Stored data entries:

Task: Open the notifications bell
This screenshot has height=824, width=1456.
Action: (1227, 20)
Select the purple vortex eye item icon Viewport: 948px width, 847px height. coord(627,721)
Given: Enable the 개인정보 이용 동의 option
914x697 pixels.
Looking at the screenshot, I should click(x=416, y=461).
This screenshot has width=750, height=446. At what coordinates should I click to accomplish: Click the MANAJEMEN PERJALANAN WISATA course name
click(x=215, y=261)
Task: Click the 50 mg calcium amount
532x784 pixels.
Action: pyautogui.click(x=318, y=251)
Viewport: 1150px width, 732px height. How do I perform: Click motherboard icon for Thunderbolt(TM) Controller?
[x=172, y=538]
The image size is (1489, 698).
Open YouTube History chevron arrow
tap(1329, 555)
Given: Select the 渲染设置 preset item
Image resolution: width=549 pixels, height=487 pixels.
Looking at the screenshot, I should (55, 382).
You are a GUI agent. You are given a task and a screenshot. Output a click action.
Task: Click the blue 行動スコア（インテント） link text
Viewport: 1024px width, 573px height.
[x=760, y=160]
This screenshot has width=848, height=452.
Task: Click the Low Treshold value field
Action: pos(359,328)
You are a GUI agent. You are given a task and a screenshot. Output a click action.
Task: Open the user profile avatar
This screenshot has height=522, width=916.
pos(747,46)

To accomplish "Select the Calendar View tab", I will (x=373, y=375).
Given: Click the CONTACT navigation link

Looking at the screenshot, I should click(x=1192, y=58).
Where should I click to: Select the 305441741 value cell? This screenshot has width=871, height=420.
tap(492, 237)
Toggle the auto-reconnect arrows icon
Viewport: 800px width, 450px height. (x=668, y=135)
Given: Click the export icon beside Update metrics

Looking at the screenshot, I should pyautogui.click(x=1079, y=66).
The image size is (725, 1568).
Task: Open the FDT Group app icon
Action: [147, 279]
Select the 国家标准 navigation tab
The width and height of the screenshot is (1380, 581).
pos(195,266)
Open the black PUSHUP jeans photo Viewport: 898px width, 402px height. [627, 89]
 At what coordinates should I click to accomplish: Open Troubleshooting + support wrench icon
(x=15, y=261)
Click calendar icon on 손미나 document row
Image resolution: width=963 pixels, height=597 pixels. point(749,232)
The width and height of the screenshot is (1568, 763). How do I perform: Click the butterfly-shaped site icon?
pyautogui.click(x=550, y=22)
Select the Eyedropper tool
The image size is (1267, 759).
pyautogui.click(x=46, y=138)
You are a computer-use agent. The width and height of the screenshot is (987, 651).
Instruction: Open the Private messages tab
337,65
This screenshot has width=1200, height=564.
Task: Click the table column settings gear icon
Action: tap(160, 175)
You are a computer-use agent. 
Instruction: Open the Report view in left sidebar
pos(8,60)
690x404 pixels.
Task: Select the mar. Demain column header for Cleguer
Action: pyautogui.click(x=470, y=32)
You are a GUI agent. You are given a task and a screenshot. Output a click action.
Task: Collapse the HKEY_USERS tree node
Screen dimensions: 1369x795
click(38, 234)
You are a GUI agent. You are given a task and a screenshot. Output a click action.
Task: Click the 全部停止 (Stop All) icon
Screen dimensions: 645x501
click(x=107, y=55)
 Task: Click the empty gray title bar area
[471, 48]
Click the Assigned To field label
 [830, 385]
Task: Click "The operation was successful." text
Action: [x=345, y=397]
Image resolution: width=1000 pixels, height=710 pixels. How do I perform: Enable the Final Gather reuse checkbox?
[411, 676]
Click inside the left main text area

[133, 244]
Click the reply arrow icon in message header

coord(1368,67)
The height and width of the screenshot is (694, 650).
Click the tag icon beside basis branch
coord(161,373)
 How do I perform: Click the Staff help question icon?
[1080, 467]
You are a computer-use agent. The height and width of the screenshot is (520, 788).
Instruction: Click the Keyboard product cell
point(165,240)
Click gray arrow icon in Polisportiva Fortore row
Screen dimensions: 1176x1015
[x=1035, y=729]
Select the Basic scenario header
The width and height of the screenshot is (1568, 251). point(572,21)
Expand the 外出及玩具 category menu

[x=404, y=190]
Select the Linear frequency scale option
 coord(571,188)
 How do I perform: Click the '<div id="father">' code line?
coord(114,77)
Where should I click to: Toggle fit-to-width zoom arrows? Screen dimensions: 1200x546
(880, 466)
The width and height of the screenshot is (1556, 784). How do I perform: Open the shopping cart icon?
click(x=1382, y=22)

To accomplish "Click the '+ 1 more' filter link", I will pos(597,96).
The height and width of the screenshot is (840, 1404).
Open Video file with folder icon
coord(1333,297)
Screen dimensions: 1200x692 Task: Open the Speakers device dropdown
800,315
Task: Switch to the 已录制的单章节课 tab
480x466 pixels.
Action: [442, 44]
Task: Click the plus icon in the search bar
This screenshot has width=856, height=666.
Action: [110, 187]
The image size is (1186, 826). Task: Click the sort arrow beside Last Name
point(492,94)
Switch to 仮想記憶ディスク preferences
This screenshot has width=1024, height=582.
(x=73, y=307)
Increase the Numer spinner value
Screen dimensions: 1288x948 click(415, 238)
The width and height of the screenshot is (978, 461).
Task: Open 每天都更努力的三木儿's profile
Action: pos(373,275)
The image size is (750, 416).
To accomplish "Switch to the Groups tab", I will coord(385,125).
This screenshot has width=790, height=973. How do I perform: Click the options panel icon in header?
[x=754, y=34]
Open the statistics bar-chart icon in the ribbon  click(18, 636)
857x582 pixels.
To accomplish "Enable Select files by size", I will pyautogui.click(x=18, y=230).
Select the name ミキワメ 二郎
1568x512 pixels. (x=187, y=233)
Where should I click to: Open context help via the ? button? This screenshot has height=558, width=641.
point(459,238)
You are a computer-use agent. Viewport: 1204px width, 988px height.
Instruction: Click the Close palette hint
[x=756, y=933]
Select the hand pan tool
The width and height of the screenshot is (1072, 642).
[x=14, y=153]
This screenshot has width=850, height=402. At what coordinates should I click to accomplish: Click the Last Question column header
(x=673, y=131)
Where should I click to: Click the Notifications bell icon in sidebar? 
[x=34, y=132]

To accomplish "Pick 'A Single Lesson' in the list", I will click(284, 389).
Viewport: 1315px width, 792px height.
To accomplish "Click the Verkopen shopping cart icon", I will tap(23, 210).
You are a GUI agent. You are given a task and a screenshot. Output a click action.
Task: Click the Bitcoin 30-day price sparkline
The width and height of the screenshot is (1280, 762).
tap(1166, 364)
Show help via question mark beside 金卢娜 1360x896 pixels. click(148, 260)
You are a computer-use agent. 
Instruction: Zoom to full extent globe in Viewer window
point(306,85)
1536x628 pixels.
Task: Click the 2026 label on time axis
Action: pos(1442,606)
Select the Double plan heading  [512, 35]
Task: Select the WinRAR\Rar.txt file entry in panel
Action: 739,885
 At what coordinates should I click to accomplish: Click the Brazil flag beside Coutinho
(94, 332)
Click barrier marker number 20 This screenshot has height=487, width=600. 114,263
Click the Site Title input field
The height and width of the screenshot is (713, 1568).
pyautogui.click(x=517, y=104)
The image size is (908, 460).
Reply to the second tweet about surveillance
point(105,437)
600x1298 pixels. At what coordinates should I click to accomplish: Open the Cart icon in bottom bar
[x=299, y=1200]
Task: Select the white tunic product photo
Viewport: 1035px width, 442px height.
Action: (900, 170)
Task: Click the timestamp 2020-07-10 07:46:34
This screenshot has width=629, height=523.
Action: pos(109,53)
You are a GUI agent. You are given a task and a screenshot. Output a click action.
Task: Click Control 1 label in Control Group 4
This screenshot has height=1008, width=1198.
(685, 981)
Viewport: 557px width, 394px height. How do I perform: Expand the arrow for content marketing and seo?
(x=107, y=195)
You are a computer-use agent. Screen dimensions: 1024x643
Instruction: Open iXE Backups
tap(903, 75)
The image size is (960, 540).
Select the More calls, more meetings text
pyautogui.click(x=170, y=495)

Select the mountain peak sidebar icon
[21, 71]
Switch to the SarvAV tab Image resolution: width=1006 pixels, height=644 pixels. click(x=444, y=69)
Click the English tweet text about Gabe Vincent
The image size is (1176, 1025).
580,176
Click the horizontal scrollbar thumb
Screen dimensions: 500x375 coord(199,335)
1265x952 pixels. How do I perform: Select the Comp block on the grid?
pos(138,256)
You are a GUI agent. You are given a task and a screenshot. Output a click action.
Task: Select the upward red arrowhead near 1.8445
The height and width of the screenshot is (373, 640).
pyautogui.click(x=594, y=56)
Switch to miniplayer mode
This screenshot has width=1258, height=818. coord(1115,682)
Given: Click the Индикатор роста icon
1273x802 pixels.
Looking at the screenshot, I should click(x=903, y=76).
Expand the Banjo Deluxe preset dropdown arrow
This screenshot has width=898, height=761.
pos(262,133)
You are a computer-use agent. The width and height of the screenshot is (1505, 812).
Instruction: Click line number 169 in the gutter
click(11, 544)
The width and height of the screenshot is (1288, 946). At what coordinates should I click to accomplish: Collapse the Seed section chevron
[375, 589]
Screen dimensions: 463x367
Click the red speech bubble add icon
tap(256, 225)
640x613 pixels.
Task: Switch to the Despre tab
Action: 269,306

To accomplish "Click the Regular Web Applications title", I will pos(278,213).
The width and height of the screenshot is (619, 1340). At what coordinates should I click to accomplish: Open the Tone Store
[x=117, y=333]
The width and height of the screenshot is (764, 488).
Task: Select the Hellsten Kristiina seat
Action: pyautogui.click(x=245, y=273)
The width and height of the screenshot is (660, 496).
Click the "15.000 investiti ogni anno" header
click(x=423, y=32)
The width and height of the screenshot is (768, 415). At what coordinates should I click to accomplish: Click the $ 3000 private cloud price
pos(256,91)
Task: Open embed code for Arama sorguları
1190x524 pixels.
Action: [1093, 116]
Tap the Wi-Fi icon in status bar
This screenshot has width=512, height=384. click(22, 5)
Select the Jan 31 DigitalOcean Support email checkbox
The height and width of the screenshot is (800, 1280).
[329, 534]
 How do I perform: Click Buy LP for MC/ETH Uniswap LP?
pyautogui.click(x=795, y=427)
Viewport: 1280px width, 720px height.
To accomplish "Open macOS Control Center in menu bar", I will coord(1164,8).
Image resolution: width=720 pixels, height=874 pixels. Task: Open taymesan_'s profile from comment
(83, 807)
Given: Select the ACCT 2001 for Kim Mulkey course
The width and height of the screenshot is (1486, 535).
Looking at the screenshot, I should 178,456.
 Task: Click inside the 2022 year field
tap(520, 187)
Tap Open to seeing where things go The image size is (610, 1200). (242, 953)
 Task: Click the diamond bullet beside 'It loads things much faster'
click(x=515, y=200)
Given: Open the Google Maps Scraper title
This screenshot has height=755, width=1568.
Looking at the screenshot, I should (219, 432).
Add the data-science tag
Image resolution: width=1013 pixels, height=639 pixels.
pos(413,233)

→ **ASSIGNMENT**
If a line in the data contains the string "computer", copy it.

→ **EXERCISE SOLUTION**
You are a computer-use agent. The width and height of the screenshot is (987, 651).
You are a computer-use agent. 
You are a computer-use agent. The height and width of the screenshot is (520, 788).
You are a computer-use agent. Viewport: 1204px width, 988px height.
You are a computer-use agent. 
You are a computer-use agent. Screen dimensions: 1024x643
You are a computer-use agent. The width and height of the screenshot is (1505, 812).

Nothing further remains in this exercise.